Prompt = Retype the items between the line holding "The image size is (736, 513)." and the line holding "Action: (x=762, y=573)", inclusive, copying each line precisely.

Recorded data =
'''

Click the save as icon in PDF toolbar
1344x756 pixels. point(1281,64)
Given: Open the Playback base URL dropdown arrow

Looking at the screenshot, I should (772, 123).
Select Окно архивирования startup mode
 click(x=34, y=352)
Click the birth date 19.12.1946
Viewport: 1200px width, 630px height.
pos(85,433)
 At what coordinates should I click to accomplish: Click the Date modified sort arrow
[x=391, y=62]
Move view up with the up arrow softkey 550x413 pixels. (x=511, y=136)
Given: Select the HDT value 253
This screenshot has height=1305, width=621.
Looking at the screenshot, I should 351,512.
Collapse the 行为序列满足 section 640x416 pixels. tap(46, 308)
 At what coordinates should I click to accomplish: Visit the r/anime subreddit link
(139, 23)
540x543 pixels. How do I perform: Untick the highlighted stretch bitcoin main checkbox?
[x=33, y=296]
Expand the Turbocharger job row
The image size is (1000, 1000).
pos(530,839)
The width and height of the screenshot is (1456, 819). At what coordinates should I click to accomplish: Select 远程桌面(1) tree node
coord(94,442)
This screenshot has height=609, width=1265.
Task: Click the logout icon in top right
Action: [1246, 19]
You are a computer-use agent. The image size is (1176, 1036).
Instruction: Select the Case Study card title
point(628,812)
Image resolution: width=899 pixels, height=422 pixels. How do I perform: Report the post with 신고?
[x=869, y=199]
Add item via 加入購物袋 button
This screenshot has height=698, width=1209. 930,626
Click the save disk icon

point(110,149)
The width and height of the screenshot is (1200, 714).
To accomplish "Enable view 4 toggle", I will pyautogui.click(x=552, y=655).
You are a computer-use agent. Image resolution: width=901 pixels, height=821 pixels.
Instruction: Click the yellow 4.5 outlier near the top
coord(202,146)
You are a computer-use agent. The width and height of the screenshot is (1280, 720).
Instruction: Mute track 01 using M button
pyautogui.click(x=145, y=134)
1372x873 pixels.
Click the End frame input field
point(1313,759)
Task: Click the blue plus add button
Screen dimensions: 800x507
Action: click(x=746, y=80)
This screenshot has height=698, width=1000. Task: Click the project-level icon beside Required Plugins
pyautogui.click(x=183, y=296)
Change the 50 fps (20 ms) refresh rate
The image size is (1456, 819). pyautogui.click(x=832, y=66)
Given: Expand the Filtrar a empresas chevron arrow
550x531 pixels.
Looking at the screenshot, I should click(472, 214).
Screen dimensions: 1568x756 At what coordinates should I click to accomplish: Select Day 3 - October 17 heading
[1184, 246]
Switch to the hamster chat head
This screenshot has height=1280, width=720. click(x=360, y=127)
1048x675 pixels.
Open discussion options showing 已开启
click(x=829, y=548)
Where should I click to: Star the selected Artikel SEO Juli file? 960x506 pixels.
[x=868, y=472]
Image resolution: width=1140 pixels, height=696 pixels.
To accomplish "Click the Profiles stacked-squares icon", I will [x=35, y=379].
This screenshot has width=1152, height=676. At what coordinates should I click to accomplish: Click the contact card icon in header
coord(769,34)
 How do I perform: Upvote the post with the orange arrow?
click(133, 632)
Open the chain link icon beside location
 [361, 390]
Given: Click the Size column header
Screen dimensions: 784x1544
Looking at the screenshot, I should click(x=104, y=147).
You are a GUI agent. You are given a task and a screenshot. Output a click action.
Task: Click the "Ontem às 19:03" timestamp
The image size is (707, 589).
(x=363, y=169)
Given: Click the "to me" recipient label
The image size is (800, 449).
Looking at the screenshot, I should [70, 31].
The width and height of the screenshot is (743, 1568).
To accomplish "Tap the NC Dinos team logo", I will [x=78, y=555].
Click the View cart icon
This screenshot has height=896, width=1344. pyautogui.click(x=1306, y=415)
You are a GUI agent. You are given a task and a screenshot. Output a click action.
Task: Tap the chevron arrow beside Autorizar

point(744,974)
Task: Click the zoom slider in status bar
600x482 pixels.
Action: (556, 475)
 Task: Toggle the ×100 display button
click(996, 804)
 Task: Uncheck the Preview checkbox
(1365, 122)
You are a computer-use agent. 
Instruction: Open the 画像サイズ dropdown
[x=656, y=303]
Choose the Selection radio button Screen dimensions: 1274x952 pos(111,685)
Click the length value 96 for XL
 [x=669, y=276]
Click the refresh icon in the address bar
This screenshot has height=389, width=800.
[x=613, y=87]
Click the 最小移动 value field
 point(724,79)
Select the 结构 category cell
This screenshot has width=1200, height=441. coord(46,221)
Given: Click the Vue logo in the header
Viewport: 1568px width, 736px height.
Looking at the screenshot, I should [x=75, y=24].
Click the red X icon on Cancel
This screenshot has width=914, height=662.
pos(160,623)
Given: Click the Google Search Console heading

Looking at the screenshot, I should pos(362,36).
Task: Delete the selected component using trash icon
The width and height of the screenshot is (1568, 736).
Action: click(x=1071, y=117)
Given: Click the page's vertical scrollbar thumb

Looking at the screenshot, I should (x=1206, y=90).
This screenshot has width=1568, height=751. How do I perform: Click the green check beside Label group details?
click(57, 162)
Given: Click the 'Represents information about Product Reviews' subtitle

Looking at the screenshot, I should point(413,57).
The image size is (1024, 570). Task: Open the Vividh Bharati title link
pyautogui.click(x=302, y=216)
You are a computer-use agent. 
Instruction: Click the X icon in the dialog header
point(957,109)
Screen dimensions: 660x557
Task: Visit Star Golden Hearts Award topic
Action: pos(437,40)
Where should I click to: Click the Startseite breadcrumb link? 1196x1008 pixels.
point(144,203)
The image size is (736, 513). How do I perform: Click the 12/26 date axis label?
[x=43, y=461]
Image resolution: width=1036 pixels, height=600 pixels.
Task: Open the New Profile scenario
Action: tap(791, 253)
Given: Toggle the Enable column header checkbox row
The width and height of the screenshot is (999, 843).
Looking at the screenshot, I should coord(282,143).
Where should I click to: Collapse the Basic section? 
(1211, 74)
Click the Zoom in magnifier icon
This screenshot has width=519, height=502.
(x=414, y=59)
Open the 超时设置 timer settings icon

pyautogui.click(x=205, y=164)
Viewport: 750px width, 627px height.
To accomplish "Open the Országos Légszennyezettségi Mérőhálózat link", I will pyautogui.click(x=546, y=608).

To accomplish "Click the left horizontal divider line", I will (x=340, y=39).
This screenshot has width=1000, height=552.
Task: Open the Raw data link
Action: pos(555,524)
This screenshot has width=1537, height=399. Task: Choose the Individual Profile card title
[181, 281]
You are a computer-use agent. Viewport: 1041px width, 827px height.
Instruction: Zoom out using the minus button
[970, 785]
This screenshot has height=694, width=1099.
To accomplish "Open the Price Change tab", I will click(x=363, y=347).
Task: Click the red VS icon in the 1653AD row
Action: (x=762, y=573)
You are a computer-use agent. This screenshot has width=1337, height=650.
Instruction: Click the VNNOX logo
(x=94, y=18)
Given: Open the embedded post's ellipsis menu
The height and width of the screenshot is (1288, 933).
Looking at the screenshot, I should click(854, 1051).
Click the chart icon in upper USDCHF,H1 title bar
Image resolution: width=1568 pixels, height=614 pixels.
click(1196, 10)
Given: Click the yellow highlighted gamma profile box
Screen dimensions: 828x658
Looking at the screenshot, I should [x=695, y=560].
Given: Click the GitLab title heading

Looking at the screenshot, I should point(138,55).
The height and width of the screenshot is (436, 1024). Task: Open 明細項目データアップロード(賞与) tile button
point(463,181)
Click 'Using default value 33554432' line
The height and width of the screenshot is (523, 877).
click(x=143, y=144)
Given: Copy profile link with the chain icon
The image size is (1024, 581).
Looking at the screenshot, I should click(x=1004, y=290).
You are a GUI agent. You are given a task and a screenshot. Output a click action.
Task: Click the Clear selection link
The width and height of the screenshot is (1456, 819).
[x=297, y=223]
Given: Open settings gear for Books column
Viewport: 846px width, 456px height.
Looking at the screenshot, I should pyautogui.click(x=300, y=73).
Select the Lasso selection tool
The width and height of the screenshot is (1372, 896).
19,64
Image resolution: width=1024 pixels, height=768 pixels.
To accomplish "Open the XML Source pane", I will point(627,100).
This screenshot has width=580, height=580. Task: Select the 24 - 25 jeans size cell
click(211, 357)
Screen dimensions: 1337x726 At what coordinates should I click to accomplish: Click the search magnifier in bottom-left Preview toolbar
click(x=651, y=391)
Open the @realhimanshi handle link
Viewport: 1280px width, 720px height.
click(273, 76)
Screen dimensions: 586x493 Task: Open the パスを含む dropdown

'''

Solution to this task =
The image size is (736, 513). How do I perform: Click the 12/26 date axis label?
[x=43, y=461]
Image resolution: width=1036 pixels, height=600 pixels.
Task: Open the New Profile scenario
Action: tap(791, 253)
Given: Toggle the Enable column header checkbox row
The width and height of the screenshot is (999, 843).
Looking at the screenshot, I should coord(282,143).
Where should I click to: Collapse the Basic section? 
(1211, 74)
Click the Zoom in magnifier icon
This screenshot has width=519, height=502.
(x=414, y=59)
Open the 超时设置 timer settings icon

pyautogui.click(x=205, y=164)
Viewport: 750px width, 627px height.
To accomplish "Open the Országos Légszennyezettségi Mérőhálózat link", I will pyautogui.click(x=546, y=608).

To accomplish "Click the left horizontal divider line", I will (x=340, y=39).
This screenshot has width=1000, height=552.
Task: Open the Raw data link
Action: pos(555,524)
This screenshot has width=1537, height=399. Task: Choose the Individual Profile card title
[181, 281]
You are a computer-use agent. Viewport: 1041px width, 827px height.
Instruction: Zoom out using the minus button
[970, 785]
This screenshot has height=694, width=1099.
To accomplish "Open the Price Change tab", I will click(x=363, y=347).
Task: Click the red VS icon in the 1653AD row
Action: (x=762, y=573)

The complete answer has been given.